20 Jahre lang hat Schadeberg die Unmenschlichkeit der südafrikanischen Apartheid dokumentiert. Heute fotografiert er die sozialen Verwerfungen im neuen Südafrika, die Namenlosen und Armen, die sich an den Rändern der Städte ansiedeln und um die sich auch der herrschende ANC nicht kümmert. Der charmante Querkopf aus Berlin lässt sich seine Projekte nicht ausreden - auch nicht vom ehemaligen Präsidenten Nelson Mandela, mit dem er befreundet ist.

"Wenn ich ihn jetzt mal wieder sehe, er ist ja nicht mehr so gesund, sagt er zu mir: Why haven't you retired yet? Was machst du hier? Er fühlt sich nicht so wohl jetzt."

Fast alle Fotos des jungen Mandela, damals noch ein unbekannter Rechtsanwalt, stammen von Jürgen Schadeberg, aber auch Bilder, die zu Ikonen wurden, weltweit millionenfach reproduziert, wie die Fotos von Mandela in seinem Gefängnis auf Robben Island.

"Er war immer sehr ruhig als Menschen, gelassen, still, bewegte sich nicht viel. Sie können das auf den Bildern sehen."

Ruhe, Bescheidenheit und Gelassenheit - diese Eigenschaften gelten ganz genau so für Schadeberg. Die Kunst, auf den richtigen Augenblick zu warten, dann aber im richtigen Augenblick am Drücker zu sein. "Die menschliche Kamera" hat ihn eine Ausstellung genannt Tatsächlich ist er sich immer treu geblieben, auch in Zeiten, als er um sein Leben fürchten musste. Denn kritische Journalisten hatten es nicht leicht im Südafrika der Apartheid, der begabteste schwarze Reporter, mit dem Schadeberg oft zusammenarbeitete, wurde ermordet, und auch hinter dem Fotografen waren die Sicherheitskräfte her.

"Dann kam ein Fanatiker am nächsten Tag in ein Café, wo ich mit ein paar Journalisten saß, hielt mir die Pistole an den Kopf und sagte, er werde mich jetzt erschießen."
Schadeberg schlug der Polizei mehr als einmal ein Schnippchen. Manchmal fotografierte er verdeckt, aus einem Loch in seiner Weste heraus, ein paar Mal wurde er verhaftet - dafür genügte es schon, Aufnahmen von einem schwarzen Model oder einer Sängerin zu machen.

◆ Zur Aufgabe: Wie hat eine Ausstellung laut dem Text über Jürgen Schadeberg den Fotografen genannt?

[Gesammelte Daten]

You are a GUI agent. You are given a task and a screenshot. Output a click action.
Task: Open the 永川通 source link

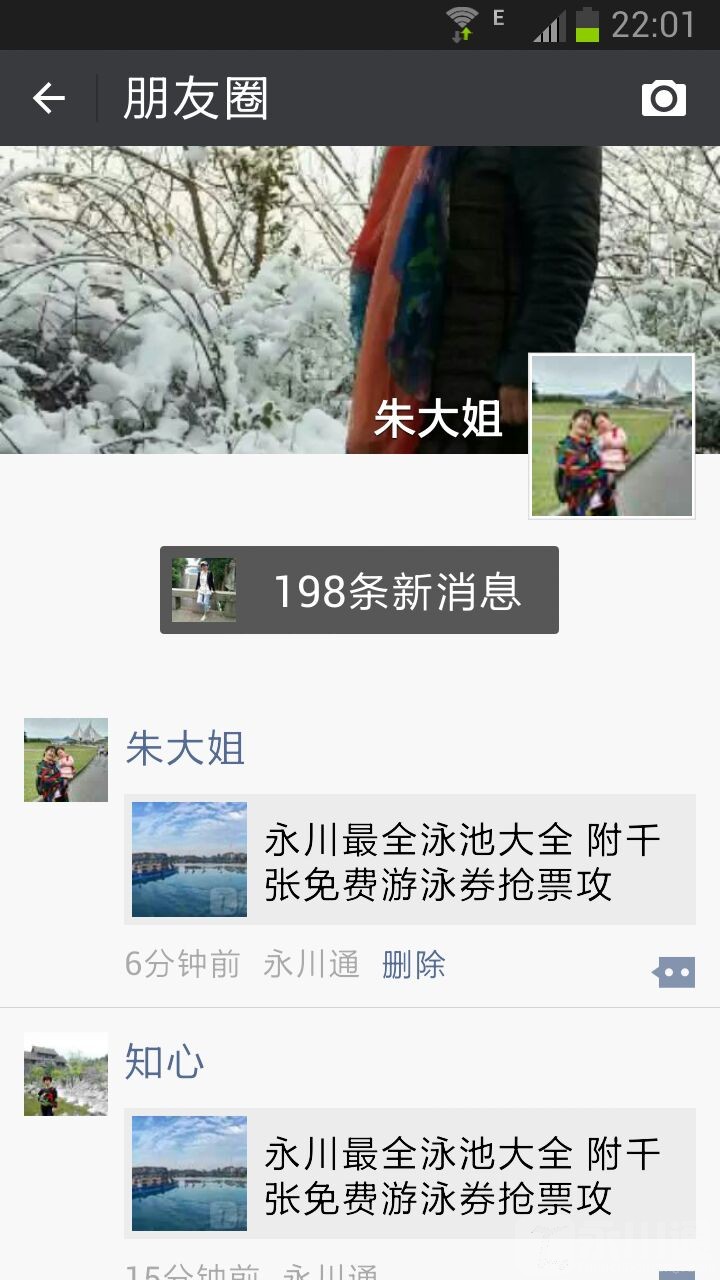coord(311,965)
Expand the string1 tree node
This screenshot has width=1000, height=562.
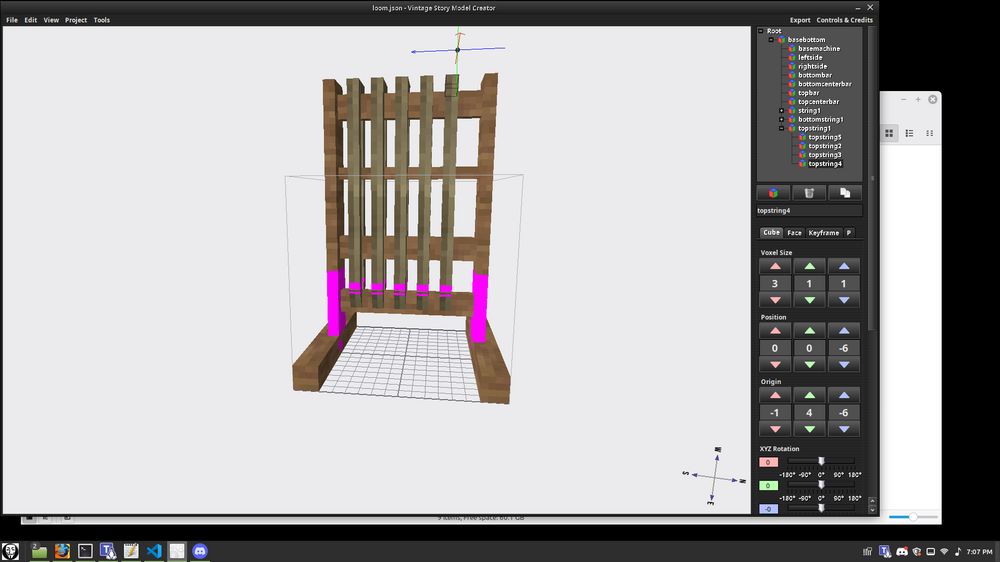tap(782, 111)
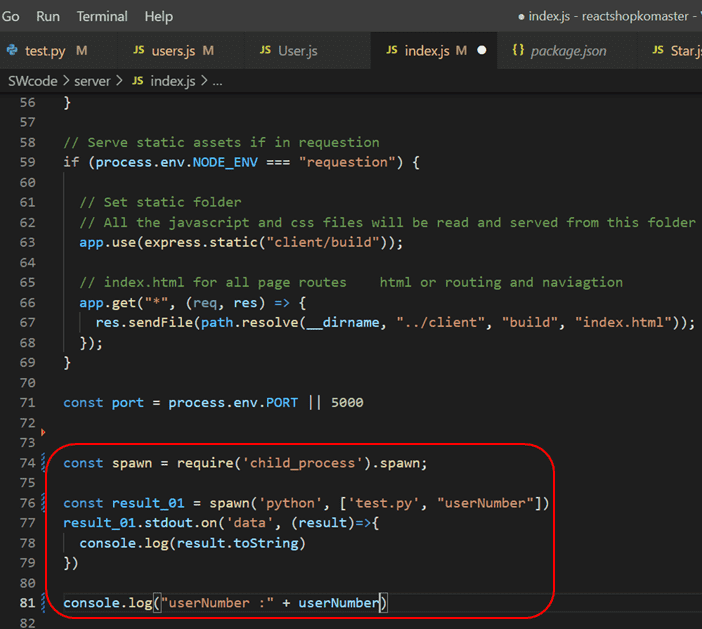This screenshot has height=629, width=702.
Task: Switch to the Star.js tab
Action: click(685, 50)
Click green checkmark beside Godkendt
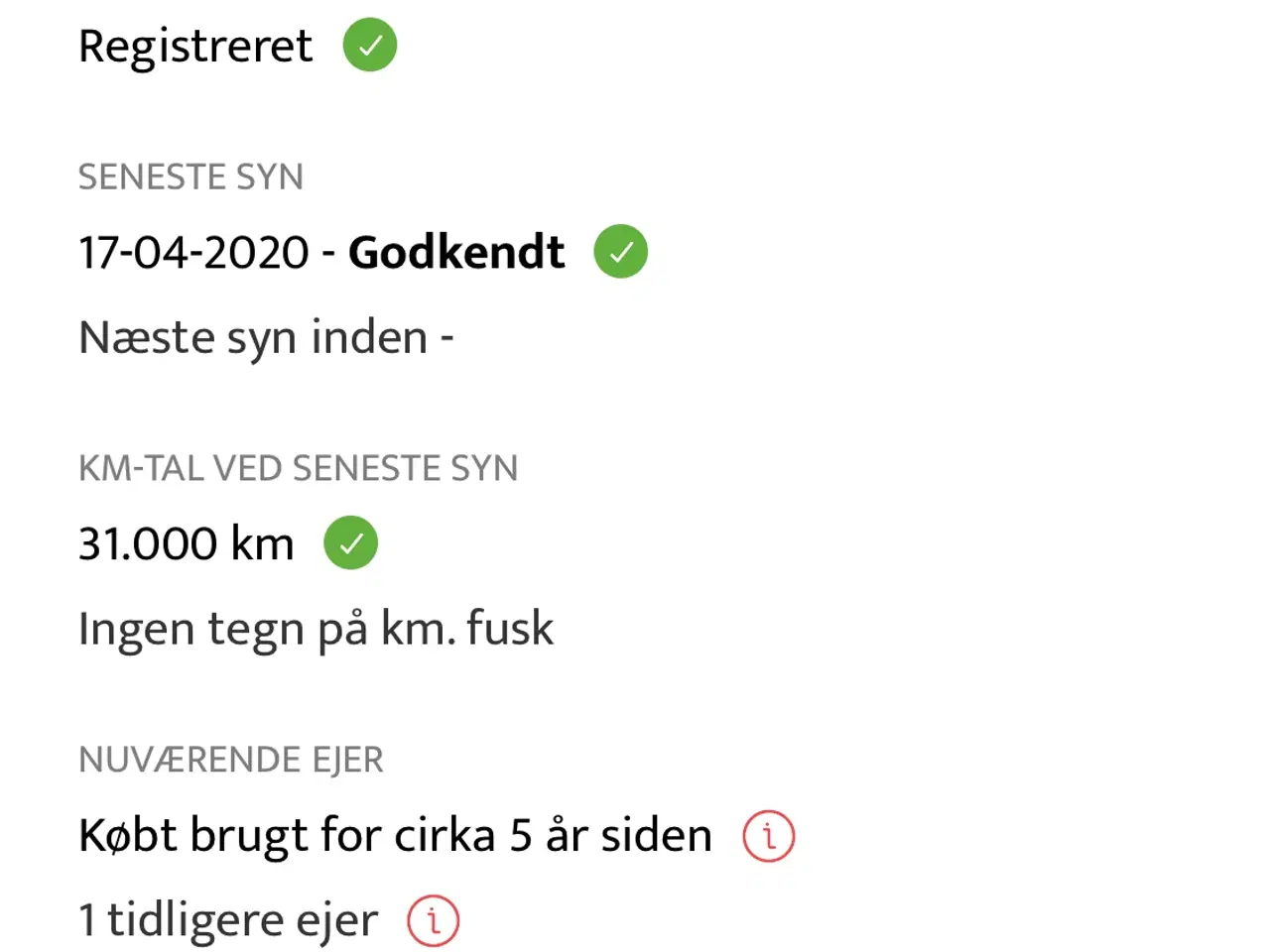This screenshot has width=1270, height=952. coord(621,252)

◆ Schriftliche Antwort: „Die menschliche Kamera“